* _Action item_:
Please report the number of lines in the entries below that contain "computer", with nothing added.

────────

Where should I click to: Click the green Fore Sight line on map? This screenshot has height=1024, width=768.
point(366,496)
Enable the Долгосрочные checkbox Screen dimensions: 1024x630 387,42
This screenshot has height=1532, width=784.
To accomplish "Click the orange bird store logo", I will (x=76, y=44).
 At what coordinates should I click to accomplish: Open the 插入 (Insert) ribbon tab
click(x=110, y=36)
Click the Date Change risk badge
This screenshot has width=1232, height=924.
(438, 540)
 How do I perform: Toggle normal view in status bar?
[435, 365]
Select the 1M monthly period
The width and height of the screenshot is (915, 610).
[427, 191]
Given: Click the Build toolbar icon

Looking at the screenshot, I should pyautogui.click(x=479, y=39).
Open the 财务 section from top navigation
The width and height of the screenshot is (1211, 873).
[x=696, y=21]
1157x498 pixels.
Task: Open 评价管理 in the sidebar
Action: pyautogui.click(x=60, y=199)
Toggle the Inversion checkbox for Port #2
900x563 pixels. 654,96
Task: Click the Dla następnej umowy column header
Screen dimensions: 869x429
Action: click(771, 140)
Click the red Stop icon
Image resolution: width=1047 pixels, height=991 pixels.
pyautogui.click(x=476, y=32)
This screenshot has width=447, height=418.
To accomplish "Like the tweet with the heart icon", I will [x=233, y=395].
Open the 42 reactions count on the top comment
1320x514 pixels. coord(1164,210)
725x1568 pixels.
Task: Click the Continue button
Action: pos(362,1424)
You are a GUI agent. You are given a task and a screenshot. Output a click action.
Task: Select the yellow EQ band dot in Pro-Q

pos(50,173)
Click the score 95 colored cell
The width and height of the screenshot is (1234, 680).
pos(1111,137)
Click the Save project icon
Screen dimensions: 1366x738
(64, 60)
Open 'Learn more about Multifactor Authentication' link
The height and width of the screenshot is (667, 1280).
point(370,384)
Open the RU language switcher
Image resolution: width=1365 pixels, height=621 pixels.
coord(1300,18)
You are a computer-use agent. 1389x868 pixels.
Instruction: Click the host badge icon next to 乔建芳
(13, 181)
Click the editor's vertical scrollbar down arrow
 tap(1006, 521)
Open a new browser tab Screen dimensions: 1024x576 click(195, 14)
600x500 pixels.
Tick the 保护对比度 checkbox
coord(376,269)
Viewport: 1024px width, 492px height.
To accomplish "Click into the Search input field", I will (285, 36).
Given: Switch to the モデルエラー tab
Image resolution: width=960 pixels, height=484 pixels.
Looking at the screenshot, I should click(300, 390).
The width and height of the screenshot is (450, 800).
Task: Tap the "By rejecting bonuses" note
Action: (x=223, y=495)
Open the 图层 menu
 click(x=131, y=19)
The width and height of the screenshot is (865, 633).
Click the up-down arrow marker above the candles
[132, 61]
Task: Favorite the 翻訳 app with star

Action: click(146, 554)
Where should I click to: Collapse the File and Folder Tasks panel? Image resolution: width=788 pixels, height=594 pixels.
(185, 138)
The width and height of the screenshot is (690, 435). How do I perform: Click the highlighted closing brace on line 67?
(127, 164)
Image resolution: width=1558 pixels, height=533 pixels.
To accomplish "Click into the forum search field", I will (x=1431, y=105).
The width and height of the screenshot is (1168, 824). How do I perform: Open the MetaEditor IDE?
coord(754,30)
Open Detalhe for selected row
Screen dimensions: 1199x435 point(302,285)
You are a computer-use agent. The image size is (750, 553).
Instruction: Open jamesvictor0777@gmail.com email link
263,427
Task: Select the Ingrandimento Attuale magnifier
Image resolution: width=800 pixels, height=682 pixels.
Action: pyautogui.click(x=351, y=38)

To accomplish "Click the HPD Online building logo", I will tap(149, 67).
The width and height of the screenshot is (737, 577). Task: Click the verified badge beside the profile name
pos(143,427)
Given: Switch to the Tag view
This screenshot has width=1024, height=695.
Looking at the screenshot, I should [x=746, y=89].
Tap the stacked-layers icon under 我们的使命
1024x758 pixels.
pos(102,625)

────────

* _Worked solution_:
2